You can do the same test for 5 users (use mod 5, not even/odd) or 8 users (use mod 8, not even/odd), bu t you need more tables.

From my point of view, this is a parallel issue in which multiple users with NO-LOCK on a single table are still slowing each other own. This should be investigated separately (InMemoryLock).

#21 Updated by Alexandru Lungu about 1 year ago

Rebased 7334a to trunk / rev. 14592 7334a is now at rev. 14596

I am doing a test/profiling round with the current changes.

#22 Updated by Alexandru Lungu about 1 year ago

% Done changed from 50 to 80

The changes are really good, providing a -2.7% performance increase. I didn't found any issues while testing.
Danut, please focus on finishing the tests here. I will like to do some last checks and merge this in trunk.

#23 Updated by Dănuț Filimon about 1 year ago

Alexandru Lungu wrote:

Danut, please focus on finishing the tests here. I will like to do some last checks and merge this in trunk.

I remade the multi-user test set after finding out that they locked the same table for a simple record reading. I used what you suggested in #7334-20, tested 2, 5 and 8 clients that access different tables and are routed using another persistent table with EXCLUSIVE-LOCK, here are the results:

Type	No changes (ms)	Reclaimable session - Lifespan 1s (ms)	Difference (%)
2 clients	5930.7	4407.4	-25.684%
5 clients	16070.24	14926.56	-7.116%
8 clients	32013.725	31074.7	-2.933%

Note that the new test is based on #7334-7 multi-user profiling test with the only change being the number of records created in the temporary table which is 10k. Should we consider increasing the lifespan value or leave it as it is?

#24 Updated by Alexandru Lungu about 1 year ago

Status changed from WIP to Review
% Done changed from 80 to 100

I am quite pleased with your results and my performance tests (-2.7%).

However, as this is quite a change on the session managing layer in FWD, I would like Eric to have a second pair of eyes here. I know he attempting something similar previously in #4021.

Edit: It is about 7334a /rev. 14596.

#25 Updated by Alexandru Lungu about 1 year ago

Eric, Constantin, Ovidiu: can you provide a feedback here. The performance tests show real good results and the implementation looks quite robust. I intend to merge 7334a asap. However, I am not sure of the session time-out policy. Right now, a session expires (and is closed) after 1s of inactivity:

Should we change the policy to 1s of life-time instead of 1s of inactivity? I am 90% sure that 1s of inactivity is the right policy here.
Should we make this configurable?
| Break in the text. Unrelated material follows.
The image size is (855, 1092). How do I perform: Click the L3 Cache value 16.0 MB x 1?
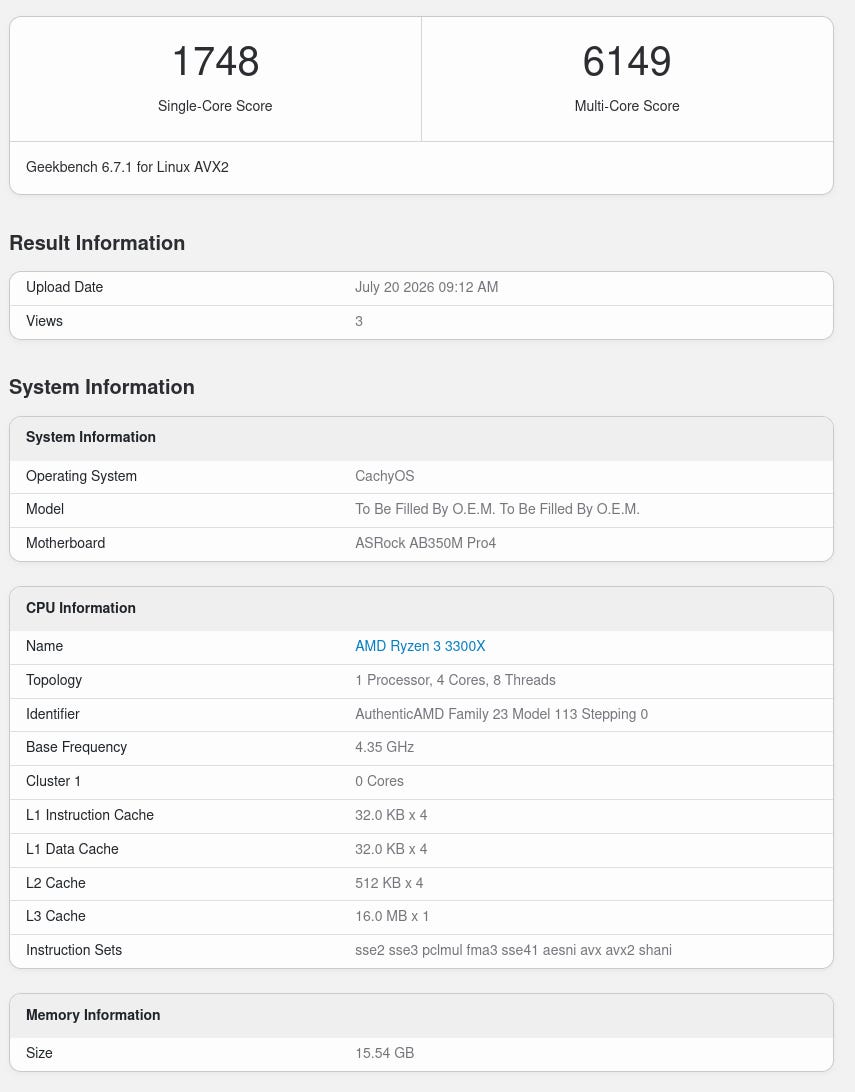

This way we can increase time-out period - or even disable it.

#26 Updated by Constantin Asofiei about 1 year ago

Alexandru, there are some concurrency issues, but my main concern is this:

      synchronized (this)
      {
         if (reclaimable != null)
         {
            session = reclaimable;
            reclaimable = null;
            timestamp = null;
            return session;
         }
      }
      session = new Session(database, dmoVersion);
      initialize.accept(session);

If there is no 'reclaimable' session, then the initialize.accept does all the work to associate DMOs with the session. But, otherwise, the session is reclaimed and the DMO state (at session and DmoVersioning) remains unchanged. I think the session cache is OK, but what's the impact on DmoVersioning?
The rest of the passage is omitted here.